Opera entered the European fintech space in January when it acquired Estonian digital wallet and payment technology firm PocoSys. The Norwegian disrupter has rolled out testing on a new version of PocoSys’s mobile payment card and app, Pocopay, which Opera plans to launch in Europe in 2020-2021.
Bolt-on tech targets
Meanwhile, Nordic automated security giant ASSA Abloy has also scaled up its acquisitions scouting activity for specialised bolt-on tech targets in northern Europe.
The company added Dutch digital care services firm FocusCura to its expanding portfolio of tech support enterprises in July. FocusCura harnesses virtual reality and AI to deliver digital-based services for the elderly in care organisations and independent living technology devices for those living at home.

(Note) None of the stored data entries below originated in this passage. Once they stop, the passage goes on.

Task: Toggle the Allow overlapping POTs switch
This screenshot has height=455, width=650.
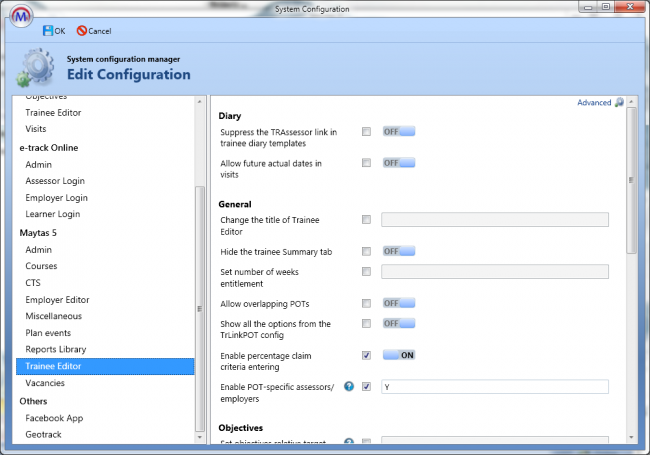Action: pyautogui.click(x=398, y=303)
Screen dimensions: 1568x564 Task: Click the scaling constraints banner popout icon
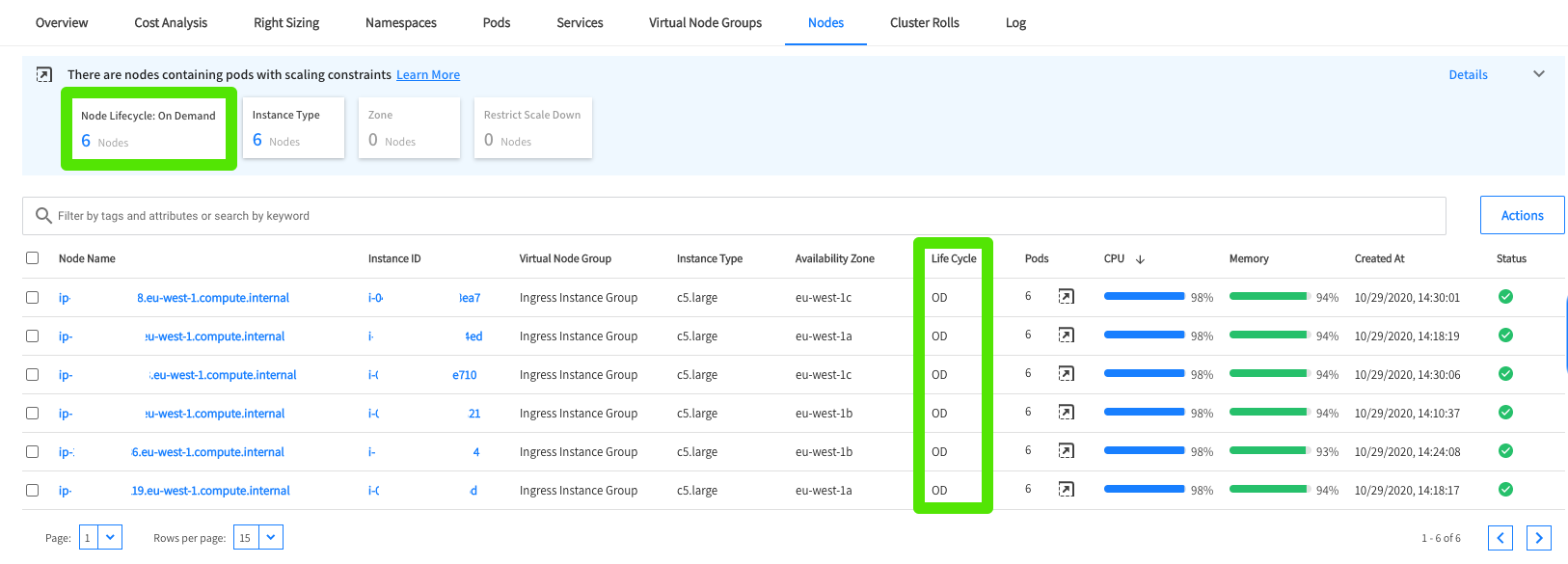(x=44, y=74)
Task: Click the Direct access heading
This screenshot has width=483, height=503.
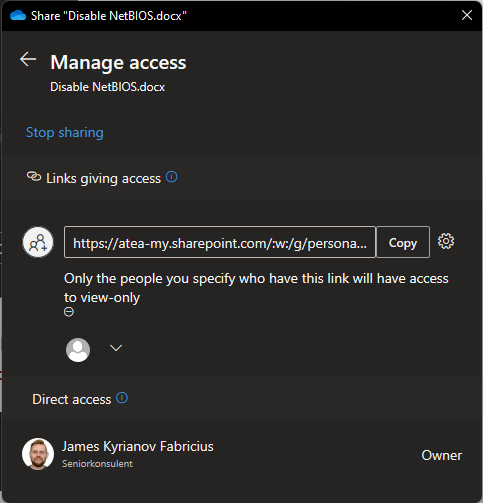Action: click(x=72, y=399)
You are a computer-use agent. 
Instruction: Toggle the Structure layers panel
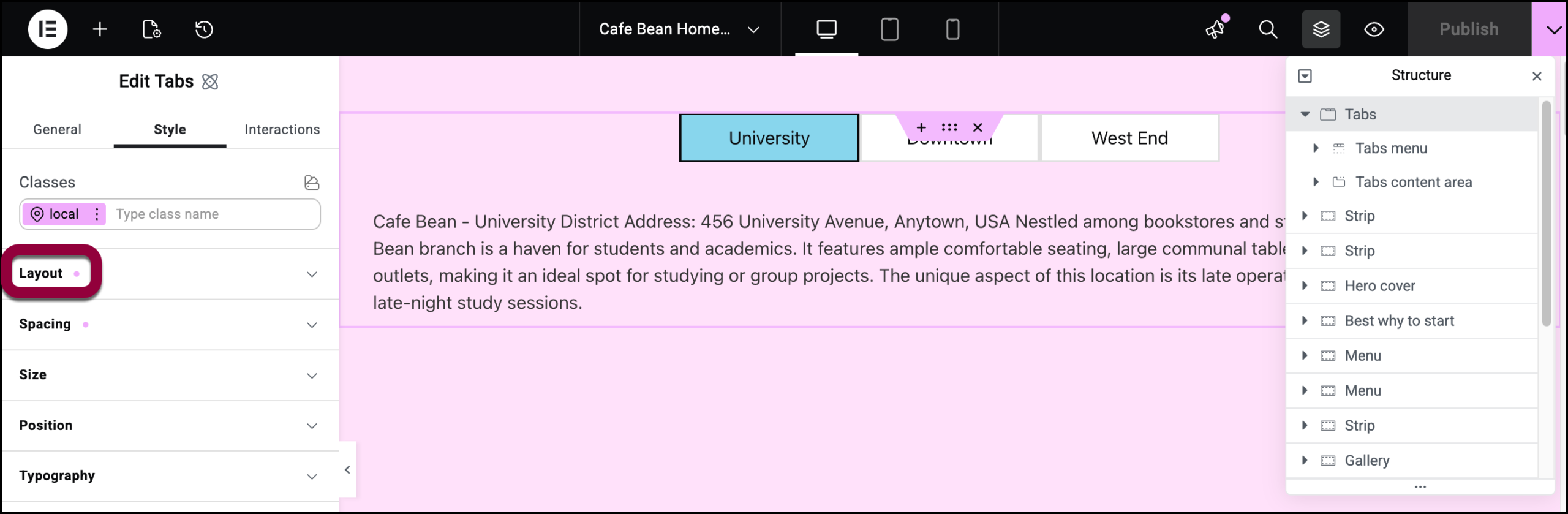point(1321,29)
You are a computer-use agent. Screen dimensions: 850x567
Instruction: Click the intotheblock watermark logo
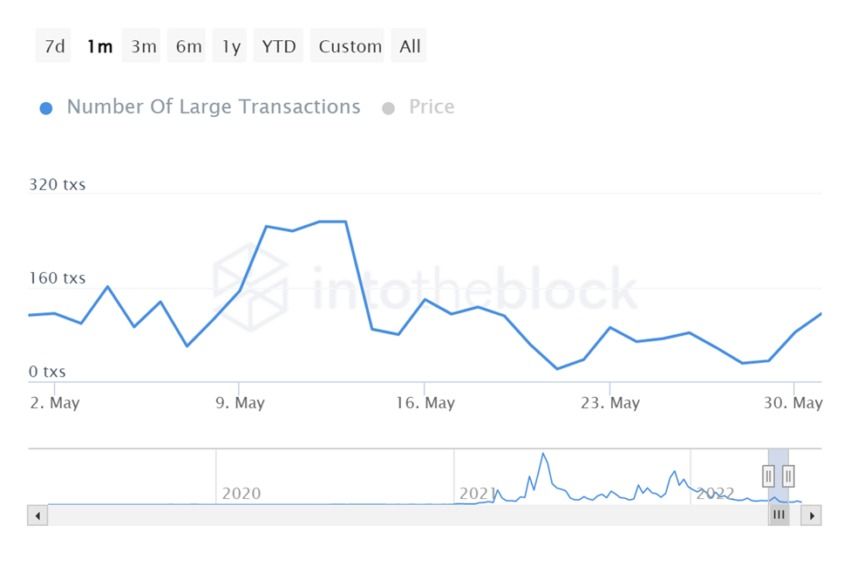point(251,288)
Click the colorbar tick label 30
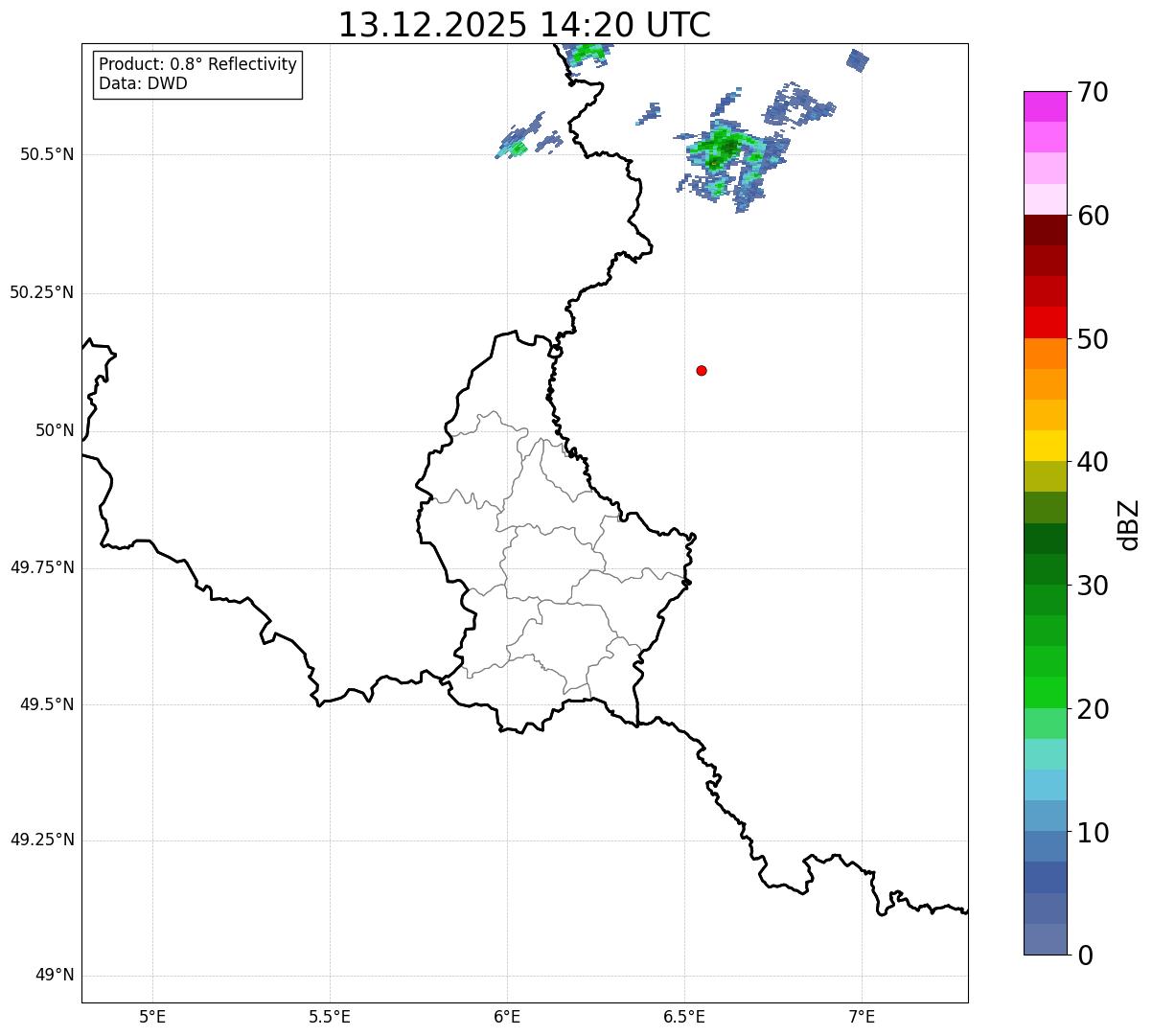Image resolution: width=1152 pixels, height=1036 pixels. point(1093,586)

The acquisition reinforces ASSA Abloy’s presence in the digital care market in the Nordics and continental Europe.
“FocusCura is a strategic technological addition for ASSA Abloy,” said Nico Delvaux, CEO of ASSA Abloy. “The acquisition strengthens our current offerings in senior care, and also provides for complementary growth opportunities.”
The recent surge in Nordic M&A activity and consolidation has also amplified acquisitive interest in companies that operate cloud computing and managed services. From the buyer’s side, interest has emerged from private equity groups in Denmark and Sweden.
Trill Impact’s acquisition of Nordomatic is among the more significant deals closed in the cloud computing market in the second quarter of 2020. Nordomatic supplies cloud-based smart systems to the Nordic building management market and posted pro-forma revenues of €85m in 2019.